# Do u believe in Gods sipping milk??



## freakanomics (Aug 23, 2006)

Hey ppl, i just felt that somethings have gone out of control !! God's idols sipping milk???Why do people not look at all these things at a scientific angle? Hey, hey, before u get any ideas of me being anti-religious, let me tell u that i totally believe in god, but not in such things.... What do u think ??


----------



## Vyasram (Aug 23, 2006)

i dont blive in god or any such claims


----------



## jz2linkinpark (Aug 23, 2006)

i don't think its really about drinking,its supposed to be the thought that counts


----------



## Yamaraj (Aug 23, 2006)

So much input, and no output yet? Their processing is flawed.


----------



## shaunak (Aug 23, 2006)

Simple Physics:
>  Capillary action [URL="*www.tiscali.co.uk/reference/encyclopaedia/hutchinson/m0025304.html"]  >capillarity [/URL]
the fluid milk moves through the small gaps in the particles so the milk apparantly disapears


----------



## Zeeshan Quireshi (Aug 23, 2006)

well actually there's no need for even a thread on this .

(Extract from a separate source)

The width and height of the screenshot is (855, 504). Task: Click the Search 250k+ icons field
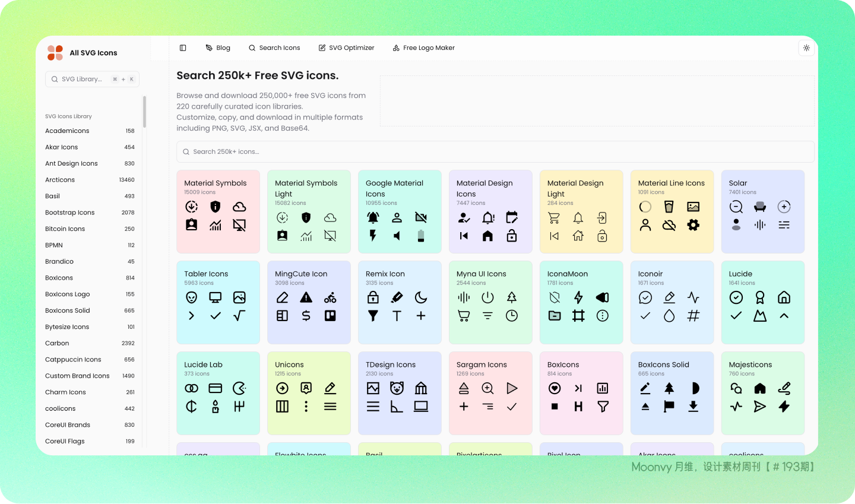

PS: don't wanna hurt anyone's feelings .


----------



## led_shankar (Aug 23, 2006)

I have heard this explanation on the basis of capillary action. I'm curious as to how come the capillaries do not fill up totally while so much milk is being fed into the statues. P.S. I am genuinely curious; Not being sarcastic.


----------



## abhishekkulkarni (Aug 23, 2006)

If Microsoft were to make Vista open source , then yeah , I believe that gods do sip milk !!


----------



## kumarmohit (Aug 23, 2006)

Cmon ppl do we have some thing new to discuss Wats the big idea discussing something on which all forumers will have unanimous opinion


----------



## SPookY (Aug 23, 2006)

If i need to beleive that God can actually 'drink' milk, then i need to beleive in god first!!!


----------



## drgrudge (Aug 23, 2006)

I've a thought. It's neither scientific, spiritual nor logical. 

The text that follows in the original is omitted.